Twitter API - Count number of tweets of a specific string - php

I'm using the twitter api to try to get an integer that tells me how many tweets there are to a certain string I give.
e.g. I search for "mercedes" and then want to get an integer back from twitter that says: "1249". 1249 would mean that there were so many tweets in the last 2 weeks. Twitter only returns data from the last 2 weeks as far as I know. Because of me it's also okay if I get all records back and pull them by means of php or the like. I have already sent some test requests, but always only get arrays back with a maximum of 20 entries.
Anyone have a solution?
And I already looked at similar questions but couldn't find something that helped me. Many answers in the questions I have seen no longer work, as twitter and its api has changed and evolved

Using the public search API, you will get tweets from the last 7 days only and not all tweets.
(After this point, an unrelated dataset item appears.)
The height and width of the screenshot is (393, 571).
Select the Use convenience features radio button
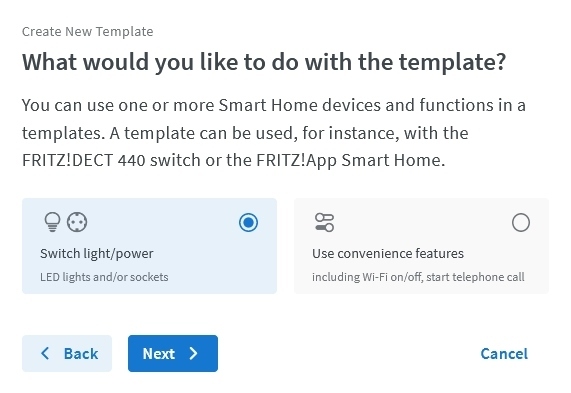[521, 222]
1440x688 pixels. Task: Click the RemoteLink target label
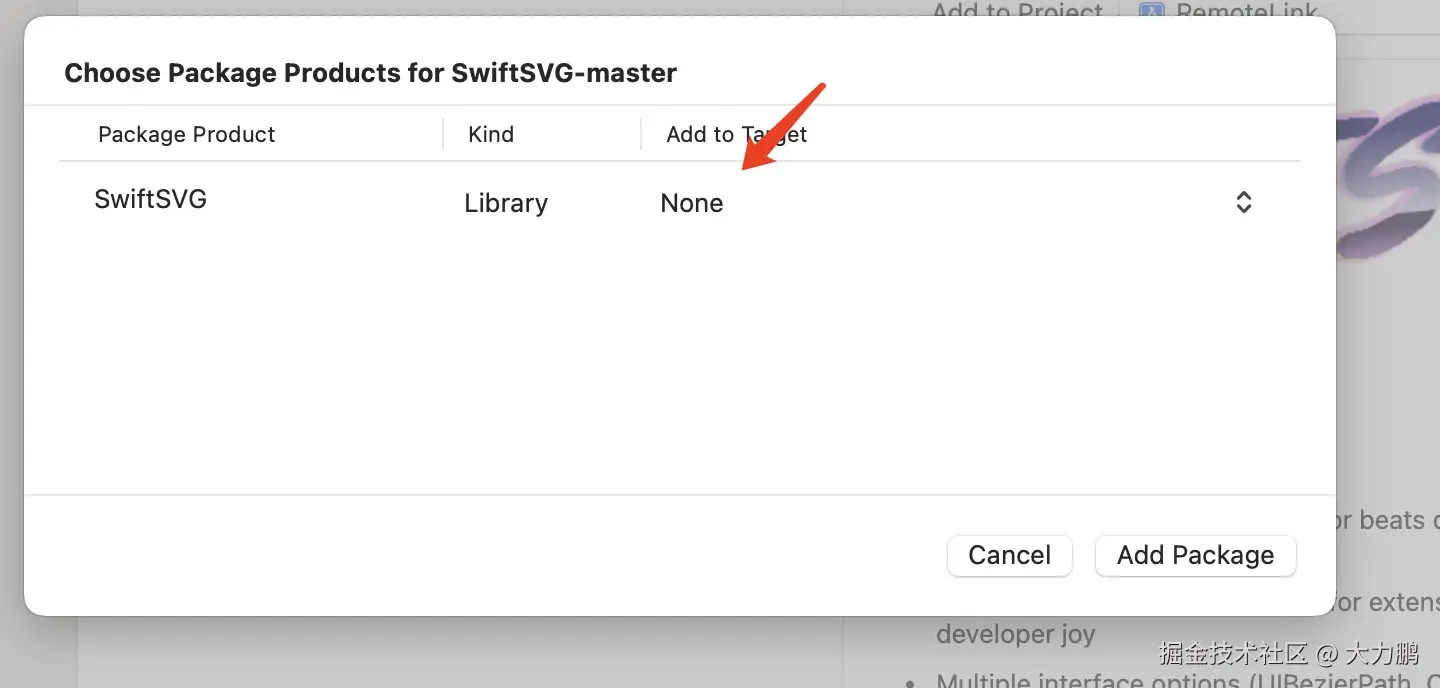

So your results won't be accurate.
If you still want to test, you have to use the standard search API :
https://developer.twitter.com/en/docs/tweets/search/api-reference/get-search-tweets.html
Set the "cout" parameter to 100, and check the "next_results" value in the results to loop 100 others tweets and so on until you get no result.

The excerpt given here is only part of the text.